(SOURCE DOCUMENT)

Intangible Divorce

Relationships are like the four seasons, Spring, Summer Autumn, Winter. Men are April when they woo, courting, for they are fresh, with a spring in their step, full of lyrics, life and lies.

flouraBut they’re like December when they wed, with no sunshine and warm breeze, but cold, dour, dank and dismal. Maids are like May when they are maids, young, sprightly, fresh and full of flavour and laughter. But the sky changes when they become wives. It gets dark.

That’s The Winter of Discontent that many couples experience when the relationship runs its course and changes from spring through summer autumn and eventually the arctic blast of winter.

At that time, many couples may decide not to ride out the winter together, call it quits, and get a divorce. I explored why women divorce a few months ago. But there’s divorce and there’s divorce.

There are legal fees, dividing up of the assets, finding somewhere else to live, and a general dislocation of everyday life. It doesn’t have to be like that.

There is a new approach to separation that is utterly hassle free, inexpensive and emotionally painless. It’s called the intangible divorce, where couples actually divorce without going through the legality, financial and other upheavals that come with the traditional divorce.

It’s called the intangible, silent or hushed divorce, and while the concept may not be brand new, they now gave it a name. It seems to be a less painful and viable alternative where couples can actually eat their cake and have it too.

The Intangible divorce is a term for a marriage where the partners are emotionally disconnected and live separate lives, though they remain legally married and still live together. It’s not a legal process, but an emotional one, where a couple coexists like roommates, devoid of intimacy, shared experiences or meaningful conversation.

“Well, we both live in the same house, but that’s about it, nothing else.”

There’s emotional disconnection, with the most defining feature being a lack of emotional intimacy and communication. The two people live under the same roof but share nothing together, no exchange of thought, no suggestions, no questions asked.

They both leave for work in the morning and return in the evening with no words spoken between them. Old time people used to call it malice, but in the intangible divorce there is no malice, no bad feeling, no anger, just a cool indifference and aloofness as they pass each other like two ships In the night.

(End SOURCE DOCUMENT)
(DATA RECORDS)

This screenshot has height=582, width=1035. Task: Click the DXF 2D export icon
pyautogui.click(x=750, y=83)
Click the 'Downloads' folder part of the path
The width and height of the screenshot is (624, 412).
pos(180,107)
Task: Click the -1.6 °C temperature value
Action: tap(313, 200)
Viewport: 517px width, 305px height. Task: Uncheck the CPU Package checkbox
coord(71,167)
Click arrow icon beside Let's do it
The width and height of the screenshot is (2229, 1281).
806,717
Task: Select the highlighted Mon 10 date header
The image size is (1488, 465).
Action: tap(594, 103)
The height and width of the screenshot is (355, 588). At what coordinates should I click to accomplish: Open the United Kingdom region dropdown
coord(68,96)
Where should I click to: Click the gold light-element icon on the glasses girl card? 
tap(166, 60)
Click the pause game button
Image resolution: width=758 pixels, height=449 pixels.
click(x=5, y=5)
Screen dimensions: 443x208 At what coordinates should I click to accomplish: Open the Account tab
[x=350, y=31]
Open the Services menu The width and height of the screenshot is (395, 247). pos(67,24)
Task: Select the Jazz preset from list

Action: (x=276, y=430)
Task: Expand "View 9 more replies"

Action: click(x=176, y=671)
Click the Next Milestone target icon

(End DATA RECORDS)

§ **PROBLEMS TO SOLVE**
(1) Summarize the piece on intangible divorce in two sentences.
(2) Carry on the piece on intangible divorce from its final sentence.
None of the records are required here.

§ **ANSWERS TO THE EXERCISES**
(1) An intangible divorce, also called a silent or hushed divorce, is a marriage in which the partners are emotionally disconnected and live separate lives but stay legally married and keep living together, avoiding the legal, financial and other upheavals of a traditional divorce. Its defining feature is a lack of emotional intimacy and communication, with the couple coexisting like roommates in a cool indifference that carries no malice, bad feeling or anger.

(2)
There is no fighting, no quarrelling, no fussing or bickering, no conflict, for both parties have agreed to the terms and conditions of the intangible divorce, so there is no need for actual war, but like The Cold War of many years ago. Just an invisible conflict that had no tangible casualties.

One casualty is intimacy though, for in the intangible divorce there is no romance. How could there be, for romance is supposed to be the binding force that draws couples together, so if romance enters the picture, then the intangible divorce would be in jeopardy. It’s certainly not like friends with benefits, for they aren’t friends and there are no benefits.

But the intangible divorce does not happen overnight, but is described as A Slow Fade. People may simply lose interest in each other, stop caring about each other, experience a growing apathy and simply withdraw into their own lives.

It may occur naturally over a period of time without them even realizing that they’re caught up, not in a legal divorce with the attendant legal ramifications and financial fiasco, but the silent type, just like a submarine that slips beneath the waves silently.

For some couples it begins when the romance stops. When the romance goes, that’s usually when the intangible divorce begins.

And even though the term is new and all sorts of fancy phrases are used to define and explain it, the intangible divorce has been around for a very long time. Just like hypertension and diabetes, many people are walking around in an intangible divorce with no symptoms.